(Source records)
++++++
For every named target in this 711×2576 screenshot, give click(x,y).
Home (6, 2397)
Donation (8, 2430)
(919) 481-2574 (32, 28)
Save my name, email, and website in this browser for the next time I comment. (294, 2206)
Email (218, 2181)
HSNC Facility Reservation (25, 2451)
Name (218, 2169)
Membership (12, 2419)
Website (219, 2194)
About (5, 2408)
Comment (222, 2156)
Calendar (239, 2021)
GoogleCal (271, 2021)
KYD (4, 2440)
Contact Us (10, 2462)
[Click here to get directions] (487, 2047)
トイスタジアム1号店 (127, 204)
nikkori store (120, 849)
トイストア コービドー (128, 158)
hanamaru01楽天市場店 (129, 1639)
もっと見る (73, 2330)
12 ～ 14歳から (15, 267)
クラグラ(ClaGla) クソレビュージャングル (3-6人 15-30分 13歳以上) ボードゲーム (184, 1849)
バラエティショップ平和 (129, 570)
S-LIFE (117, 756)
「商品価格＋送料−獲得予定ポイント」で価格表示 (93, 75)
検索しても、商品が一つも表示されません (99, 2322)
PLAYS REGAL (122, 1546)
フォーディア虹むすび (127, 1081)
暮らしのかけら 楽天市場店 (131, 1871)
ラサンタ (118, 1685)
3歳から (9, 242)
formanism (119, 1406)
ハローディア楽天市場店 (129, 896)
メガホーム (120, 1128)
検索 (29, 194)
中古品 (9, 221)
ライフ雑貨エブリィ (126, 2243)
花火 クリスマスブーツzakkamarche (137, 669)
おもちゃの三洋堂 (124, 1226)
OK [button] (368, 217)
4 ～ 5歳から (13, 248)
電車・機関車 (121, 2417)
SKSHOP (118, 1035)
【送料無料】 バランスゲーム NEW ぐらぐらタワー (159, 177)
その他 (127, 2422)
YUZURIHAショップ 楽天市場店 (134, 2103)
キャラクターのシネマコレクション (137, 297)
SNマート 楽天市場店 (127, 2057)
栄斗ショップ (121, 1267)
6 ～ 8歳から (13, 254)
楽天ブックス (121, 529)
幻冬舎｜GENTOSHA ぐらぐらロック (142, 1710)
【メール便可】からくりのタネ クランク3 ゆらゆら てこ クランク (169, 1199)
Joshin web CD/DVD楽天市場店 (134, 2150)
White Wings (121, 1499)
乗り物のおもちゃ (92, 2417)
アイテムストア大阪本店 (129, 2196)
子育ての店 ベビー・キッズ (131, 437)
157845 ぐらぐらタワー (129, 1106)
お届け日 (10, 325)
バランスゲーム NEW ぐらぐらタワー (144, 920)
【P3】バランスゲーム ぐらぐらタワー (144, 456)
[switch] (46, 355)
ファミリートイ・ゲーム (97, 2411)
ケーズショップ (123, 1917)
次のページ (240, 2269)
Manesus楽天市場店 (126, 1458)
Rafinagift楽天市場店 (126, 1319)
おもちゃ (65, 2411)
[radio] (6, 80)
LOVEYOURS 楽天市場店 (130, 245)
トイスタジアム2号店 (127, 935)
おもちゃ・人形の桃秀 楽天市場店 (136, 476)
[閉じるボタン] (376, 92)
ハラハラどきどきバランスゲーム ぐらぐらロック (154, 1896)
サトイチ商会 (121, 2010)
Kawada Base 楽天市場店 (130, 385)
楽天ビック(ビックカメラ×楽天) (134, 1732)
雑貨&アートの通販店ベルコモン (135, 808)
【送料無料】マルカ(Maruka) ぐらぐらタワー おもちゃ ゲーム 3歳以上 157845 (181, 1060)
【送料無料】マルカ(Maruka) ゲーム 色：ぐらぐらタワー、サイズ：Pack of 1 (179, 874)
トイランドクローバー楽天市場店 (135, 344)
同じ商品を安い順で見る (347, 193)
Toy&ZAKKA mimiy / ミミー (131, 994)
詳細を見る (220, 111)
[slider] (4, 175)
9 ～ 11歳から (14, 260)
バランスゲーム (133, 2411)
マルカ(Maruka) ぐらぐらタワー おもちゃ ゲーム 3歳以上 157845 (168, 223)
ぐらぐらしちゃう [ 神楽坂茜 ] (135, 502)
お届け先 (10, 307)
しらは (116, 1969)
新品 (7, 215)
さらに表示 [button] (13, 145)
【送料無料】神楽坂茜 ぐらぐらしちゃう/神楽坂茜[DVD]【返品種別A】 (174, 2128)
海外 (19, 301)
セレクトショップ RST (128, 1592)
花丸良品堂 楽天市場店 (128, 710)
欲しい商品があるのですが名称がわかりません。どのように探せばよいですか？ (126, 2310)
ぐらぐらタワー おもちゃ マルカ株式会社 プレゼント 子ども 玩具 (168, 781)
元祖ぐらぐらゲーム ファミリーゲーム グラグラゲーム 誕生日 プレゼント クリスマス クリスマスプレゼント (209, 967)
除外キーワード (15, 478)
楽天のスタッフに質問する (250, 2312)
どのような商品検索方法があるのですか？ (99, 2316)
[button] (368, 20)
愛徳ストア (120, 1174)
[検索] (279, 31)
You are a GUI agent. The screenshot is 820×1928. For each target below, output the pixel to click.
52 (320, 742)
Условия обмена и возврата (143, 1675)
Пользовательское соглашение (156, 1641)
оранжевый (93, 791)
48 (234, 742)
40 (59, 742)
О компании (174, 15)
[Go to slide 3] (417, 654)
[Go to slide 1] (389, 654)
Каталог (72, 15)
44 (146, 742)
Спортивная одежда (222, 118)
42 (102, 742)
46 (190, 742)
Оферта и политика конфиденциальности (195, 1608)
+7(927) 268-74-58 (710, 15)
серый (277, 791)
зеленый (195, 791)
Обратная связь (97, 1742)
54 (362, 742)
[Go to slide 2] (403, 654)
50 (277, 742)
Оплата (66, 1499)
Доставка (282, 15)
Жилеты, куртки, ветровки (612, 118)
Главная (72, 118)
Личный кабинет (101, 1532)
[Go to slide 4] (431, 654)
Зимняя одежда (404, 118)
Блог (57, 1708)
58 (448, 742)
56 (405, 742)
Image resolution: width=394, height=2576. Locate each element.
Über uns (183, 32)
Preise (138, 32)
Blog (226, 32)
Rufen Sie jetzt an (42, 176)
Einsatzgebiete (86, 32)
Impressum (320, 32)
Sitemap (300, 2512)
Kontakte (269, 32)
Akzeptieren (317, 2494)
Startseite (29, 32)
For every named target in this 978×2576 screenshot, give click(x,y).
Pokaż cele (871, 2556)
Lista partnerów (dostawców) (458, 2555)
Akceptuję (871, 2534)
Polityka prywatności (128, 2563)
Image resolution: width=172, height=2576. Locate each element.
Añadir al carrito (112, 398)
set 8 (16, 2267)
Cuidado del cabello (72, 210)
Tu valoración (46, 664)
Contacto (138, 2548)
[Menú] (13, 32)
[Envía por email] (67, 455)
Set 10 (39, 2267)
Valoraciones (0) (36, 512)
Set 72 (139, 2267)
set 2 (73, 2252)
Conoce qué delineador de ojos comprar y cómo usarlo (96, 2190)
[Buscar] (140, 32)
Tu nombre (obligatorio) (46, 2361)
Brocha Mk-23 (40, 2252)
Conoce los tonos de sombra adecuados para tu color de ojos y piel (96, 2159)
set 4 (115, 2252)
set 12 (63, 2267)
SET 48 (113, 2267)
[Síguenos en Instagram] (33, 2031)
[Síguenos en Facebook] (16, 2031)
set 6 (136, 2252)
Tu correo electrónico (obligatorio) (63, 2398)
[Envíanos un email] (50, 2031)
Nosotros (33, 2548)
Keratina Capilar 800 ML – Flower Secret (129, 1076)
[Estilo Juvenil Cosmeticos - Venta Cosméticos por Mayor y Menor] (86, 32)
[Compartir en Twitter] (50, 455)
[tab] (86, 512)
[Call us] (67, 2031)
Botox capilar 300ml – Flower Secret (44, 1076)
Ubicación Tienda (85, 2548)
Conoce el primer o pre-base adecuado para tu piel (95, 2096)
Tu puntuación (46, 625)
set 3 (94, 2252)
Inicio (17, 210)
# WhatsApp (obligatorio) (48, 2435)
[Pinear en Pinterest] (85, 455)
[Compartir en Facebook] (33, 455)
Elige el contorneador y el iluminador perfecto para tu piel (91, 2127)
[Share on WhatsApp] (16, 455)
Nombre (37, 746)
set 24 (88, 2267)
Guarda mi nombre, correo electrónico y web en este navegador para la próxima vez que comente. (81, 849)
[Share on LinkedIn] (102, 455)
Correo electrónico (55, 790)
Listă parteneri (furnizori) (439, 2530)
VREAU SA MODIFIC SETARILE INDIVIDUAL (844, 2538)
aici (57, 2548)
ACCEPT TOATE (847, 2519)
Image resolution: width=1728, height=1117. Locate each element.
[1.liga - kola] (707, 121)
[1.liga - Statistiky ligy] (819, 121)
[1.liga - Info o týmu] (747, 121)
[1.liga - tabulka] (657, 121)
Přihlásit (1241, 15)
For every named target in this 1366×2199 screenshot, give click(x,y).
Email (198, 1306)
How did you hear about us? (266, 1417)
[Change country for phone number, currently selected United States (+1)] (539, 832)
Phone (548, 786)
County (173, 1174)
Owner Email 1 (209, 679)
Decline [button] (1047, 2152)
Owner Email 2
++++++
## [TASK STATEMENT]
Filter the data above down to lines with the word "送料無料", and copy them.

## [RESULT FOR THIS EXERCISE]
【送料無料】 バランスゲーム NEW ぐらぐらタワー (159, 177)
【送料無料】マルカ(Maruka) ぐらぐらタワー おもちゃ ゲーム 3歳以上 157845 (181, 1060)
【送料無料】マルカ(Maruka) ゲーム 色：ぐらぐらタワー、サイズ：Pack of 1 (179, 874)
【送料無料】神楽坂茜 ぐらぐらしちゃう/神楽坂茜[DVD]【返品種別A】 (174, 2128)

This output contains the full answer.